## Texte fourni
De la machine à l'humain : réapprendre à s'aimer en entreprise

Aujourd'hui Xerfi Canal a reçu Michel Mondet, Président d'Akeance Consulting, pour parler d'un sujet au titre intriguant :
"De la machine à l'humain : réapprendre à s'aimer en entreprise".

Bonjour Michel MONDET.

Bonjour Thibault.

Vous êtes président d’Akeance Consulting et on va parler une nouvelle fois d’automatisation aujourd’hui et on va essayer de le lier, il y a un sujet qu’on n’a pas encore traité, c’est ce lien avec les réductions d’effectifs. Est-ce que l’explication est aussi binaire ? Est-ce qu’on automatise, du coup on a moins besoin de personnel ? Est-ce que c’est aussi simple que ça?

Non, ce que vous dites était probablement vrai dans les années 80, dans les crises post pétrolières, on a évidemment imaginé ce genre de choses. Non, c’est moins binaire. Regardez les reconversions de sites par exemple, c’est vrai dans l’automobile si vous voulez, automatiser une chaîne ce n’est pas véritablement passer de la même chaîne à une chaîne elle-même automatique. C’est transformer un peu l’usine, donc il faut relocaliser parce qu’on n’a pas l’espace, on a des contraintes etc., donc il faut mettre ailleurs le site, et du coup cette relocalisation de l’usine, elle passe par des licenciements ou des départs d’effectifs parce que, in fine ces effectifs sont embarqués dans le projet, mais ce n’est pas directement lié.

## Données fournies
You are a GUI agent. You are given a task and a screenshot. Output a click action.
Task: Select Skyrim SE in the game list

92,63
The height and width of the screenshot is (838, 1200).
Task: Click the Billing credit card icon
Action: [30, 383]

## Consignes
• 1. Transformez les lignes des entrées ci-dessus en tableau Markdown. Mettez le numéro de ligne dans la colonne « n° » et son texte dans la colonne « Ligne », sans les lignes vides.
• 2. Poursuivez l'entretien sur l'automatisation et les réductions d'effectifs à partir de sa dernière phrase.

## Réponses
• 1.
| n° | Ligne |
|---|---|
| 1 | You are a GUI agent. You are given a task and a screenshot. Output a click action. |
| 2 | Task: Select Skyrim SE in the game list |
| 3 | 92,63 |
| 4 | The height and width of the screenshot is (838, 1200). |
| 5 | Task: Click the Billing credit card icon |
| 6 | Action: [30, 383] |

• 2.
Mais alors, comment est-ce qu’on peut expliquer cette automatisation ? Quelle est la logique qu’il y a derrière ? C’est simplement pour faire moderne ?

Non, ce n’est pas que pour faire moderne.

Je reprends le terme que vous nous aviez dit sur le plateau.

C’est vrai, c’est vrai, non, non, il y a toujours quand même des vestiges des années 80 si j’ose dire, la machine, le robot, il ne fait pas grève, il ne tombe pas malade, surtout il ne fait pas d’erreur. Donc évidemment, ça reste vrai in fine, et fort heureusement, les voitures sont beaucoup construites à travers les robots.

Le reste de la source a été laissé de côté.